* _WHAT IS BEING ASKED_: Return the records word for word, starting at the beginning and ending with the line that contains "Action: [69, 163]", including that line.

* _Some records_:
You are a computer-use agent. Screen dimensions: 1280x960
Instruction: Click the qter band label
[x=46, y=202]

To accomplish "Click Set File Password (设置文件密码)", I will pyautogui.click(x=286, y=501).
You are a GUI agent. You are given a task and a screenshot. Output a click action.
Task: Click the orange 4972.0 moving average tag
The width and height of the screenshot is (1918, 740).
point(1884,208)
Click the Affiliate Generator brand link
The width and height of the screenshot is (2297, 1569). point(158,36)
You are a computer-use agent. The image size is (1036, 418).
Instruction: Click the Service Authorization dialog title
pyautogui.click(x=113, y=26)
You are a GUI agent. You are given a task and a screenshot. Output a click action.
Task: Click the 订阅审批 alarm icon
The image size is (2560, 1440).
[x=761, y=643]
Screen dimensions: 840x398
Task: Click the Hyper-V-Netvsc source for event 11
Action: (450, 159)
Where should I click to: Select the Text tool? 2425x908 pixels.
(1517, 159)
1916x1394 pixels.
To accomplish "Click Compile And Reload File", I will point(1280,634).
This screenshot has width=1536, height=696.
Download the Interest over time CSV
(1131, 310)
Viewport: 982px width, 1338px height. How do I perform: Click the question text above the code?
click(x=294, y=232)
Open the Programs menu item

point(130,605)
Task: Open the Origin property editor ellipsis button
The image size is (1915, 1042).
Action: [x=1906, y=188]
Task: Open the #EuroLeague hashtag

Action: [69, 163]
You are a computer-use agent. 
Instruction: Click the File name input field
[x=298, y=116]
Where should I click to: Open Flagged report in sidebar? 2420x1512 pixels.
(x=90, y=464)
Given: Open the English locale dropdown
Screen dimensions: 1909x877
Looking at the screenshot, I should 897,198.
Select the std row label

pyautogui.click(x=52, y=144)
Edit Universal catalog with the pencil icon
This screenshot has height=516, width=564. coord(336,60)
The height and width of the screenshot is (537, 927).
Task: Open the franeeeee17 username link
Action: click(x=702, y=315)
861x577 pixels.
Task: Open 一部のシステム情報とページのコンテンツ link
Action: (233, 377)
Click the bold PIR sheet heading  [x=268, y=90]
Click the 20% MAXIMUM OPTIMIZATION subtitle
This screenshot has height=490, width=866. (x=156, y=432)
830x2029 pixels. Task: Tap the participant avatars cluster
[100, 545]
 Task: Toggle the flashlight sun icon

* _WRITTEN SOLUTION_:
You are a computer-use agent. Screen dimensions: 1280x960
Instruction: Click the qter band label
[x=46, y=202]

To accomplish "Click Set File Password (设置文件密码)", I will pyautogui.click(x=286, y=501).
You are a GUI agent. You are given a task and a screenshot. Output a click action.
Task: Click the orange 4972.0 moving average tag
The width and height of the screenshot is (1918, 740).
point(1884,208)
Click the Affiliate Generator brand link
The width and height of the screenshot is (2297, 1569). point(158,36)
You are a computer-use agent. The image size is (1036, 418).
Instruction: Click the Service Authorization dialog title
pyautogui.click(x=113, y=26)
You are a GUI agent. You are given a task and a screenshot. Output a click action.
Task: Click the 订阅审批 alarm icon
The image size is (2560, 1440).
[x=761, y=643]
Screen dimensions: 840x398
Task: Click the Hyper-V-Netvsc source for event 11
Action: (450, 159)
Where should I click to: Select the Text tool? 2425x908 pixels.
(1517, 159)
1916x1394 pixels.
To accomplish "Click Compile And Reload File", I will point(1280,634).
This screenshot has width=1536, height=696.
Download the Interest over time CSV
(1131, 310)
Viewport: 982px width, 1338px height. How do I perform: Click the question text above the code?
click(x=294, y=232)
Open the Programs menu item

point(130,605)
Task: Open the Origin property editor ellipsis button
The image size is (1915, 1042).
Action: [x=1906, y=188]
Task: Open the #EuroLeague hashtag

Action: [69, 163]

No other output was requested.